Department Climate Resources


Within the Linguistics Department, the following people play a key role in helping to support diversity, equity, and inclusion.

  • Climate Committee (2019-2020: Eve Sweetser, Emily Remirez, Raksit Lau). This committee organizes a departmental climate survey and other department-wide activities that promote diversity, equity, and inclusion in teaching, research, and collegial life.
  • Faculty Equity Advisor (Eve Sweetser, 2019-2020). The Faculty Equity Advisor consults with the Graduate Admissions Committee to ensure equity and inclusion in the admissions and fellowships process, and serves as a resource for promoting a positive department climate by contributing to policies and practices that support equity and inclusion.
  • Linguistics Department officers: Keith Johnson (Chair), Susanne Gahl (Head Graduate Adviser), Terry Regier (GSI Advisor). All department officers are available to discuss issues relating to diversity, equity, and inclusion with anyone in our community.


Fostering a healthy climate is a continuous activity. The department chair and Climate Committee have organized several major events to focus sustained attention on this important topic.

Climate Office Hours

The faculty members of the Climate Committee offer office hours open to anyone who would like to discuss department climate-related themes in person. Please feel welcome to contact the Climate Committee's faculty members for specific information per semester.

Annual Survey of Graduate Students

Each academic year, the department sends out an anonymous survey to graduate students, seeking information about their satisfaction with academic life in the department, and their overall wellbeing. The results of this survey are aggregated and reported out; appropriate action is taken when themes emerge.

From the 2015-16 survey, it emerged that stress and mental health were widespread concerns. The department responded by arranging a workshop in the department featuring Dr. Aaron Cohen, of Counseling and Psychological Services at the Tang Center, who spoke about maintaining mental health in graduate school and described resources on campus that are available to students (and staff and faculty) when problems arise. (One can also consult the Mental Health Handbook for Faculty, Staff and GSIs.)

Another theme of the 2015-16 survey was that students wanted more feedback on their standing and progress in the program. The department responded by (re-)instituting annual letters to students letting them know the outcome of the annual faculty check-in regarding student progress.

The 2016-17 survey revealed stress and mental health again to be a top issue. Again, Dr. Aaron Cohen came for a visit with graduate students.

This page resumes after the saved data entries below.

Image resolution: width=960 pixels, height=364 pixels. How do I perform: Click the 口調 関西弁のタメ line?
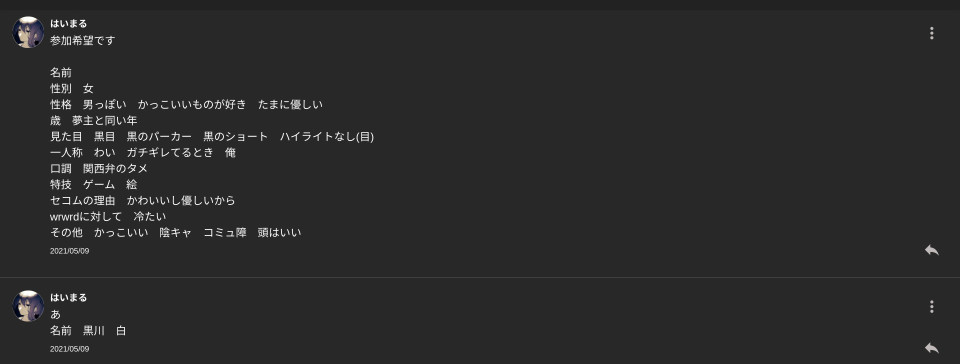click(x=99, y=168)
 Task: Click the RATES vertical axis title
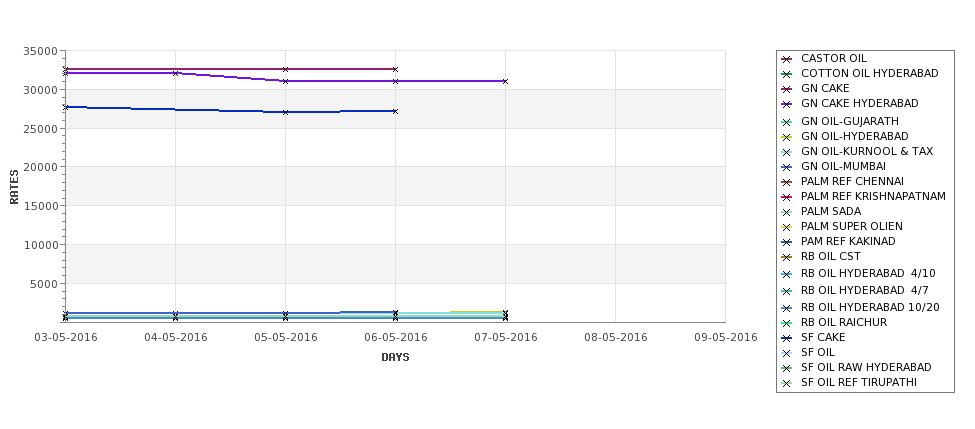click(14, 187)
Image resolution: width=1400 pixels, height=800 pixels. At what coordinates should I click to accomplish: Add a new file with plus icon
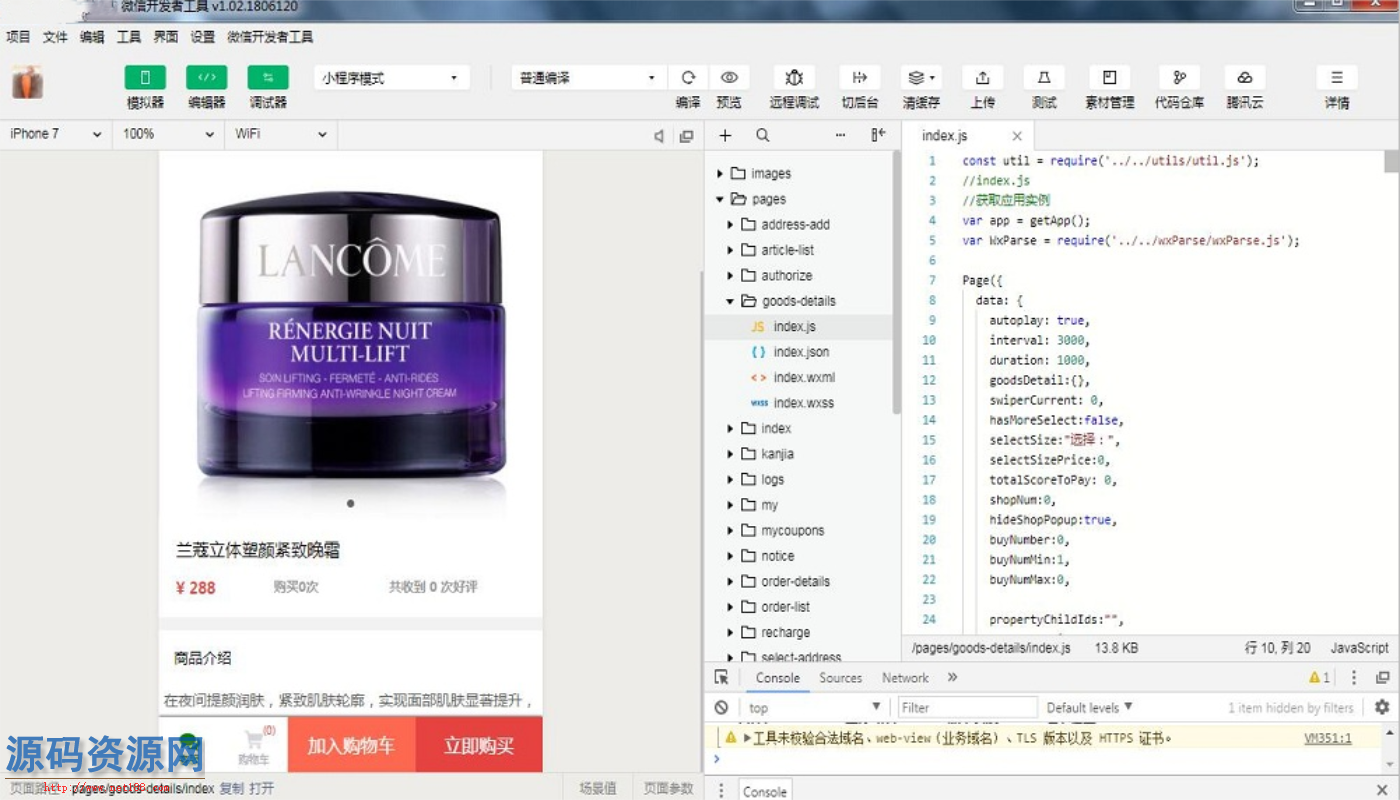(x=725, y=135)
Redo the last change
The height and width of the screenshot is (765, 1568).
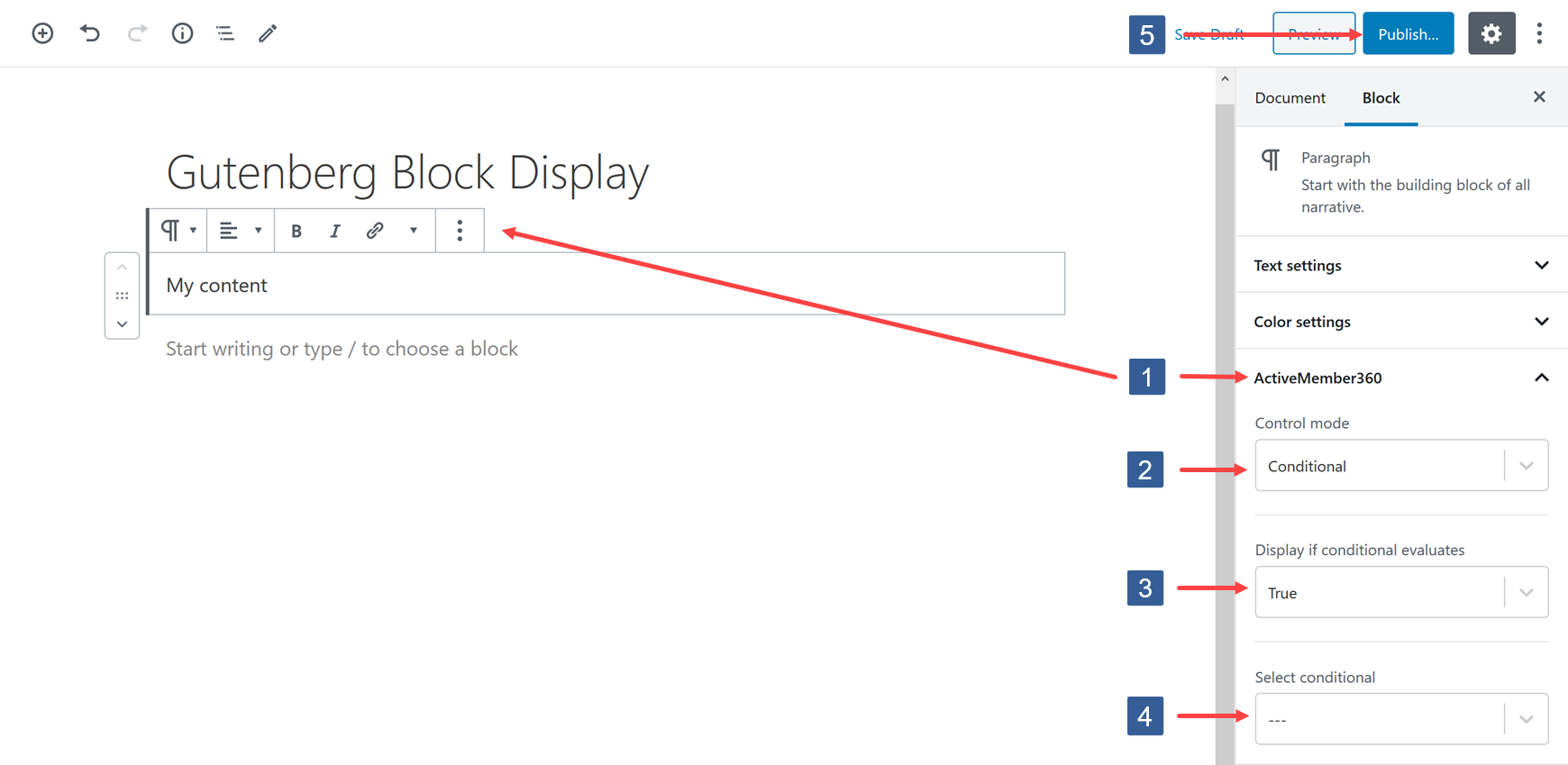136,33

Other main themes of the 2016-17 survey centered around climate issues, including interpersonal interactions, a lack of sufficient ethnic diversity in the department, and inequities in or confusion about student access to departmental resources. The department responded by organizing a series of climate workshops with Prof. Rudy Mendoza-Denton (see below) and creating Climate web pages on the department website that discuss diversity and provide information about how graduate students can get access to needed resources.

Climate Workshops in 2017

In Spring 2017, Associate Dean Rudy Mendoza-Denton, whose portfolio in the College of Letters & Sciences is diversity, equity and inclusion, visited the department and, with a faculty member, co-facilitated two sessions on climate, to which all graduate students, staff and faculty in the department were invited. The meetings focused on how to deal with microaggressions, both as recipient and bystander; how to identify and report incidents of sexual harassment. Participants contributed (anonymous) scenarios in advance for discussion. The workshop provided participants with tips and tools for dealing with issues early before they turn into anything larger.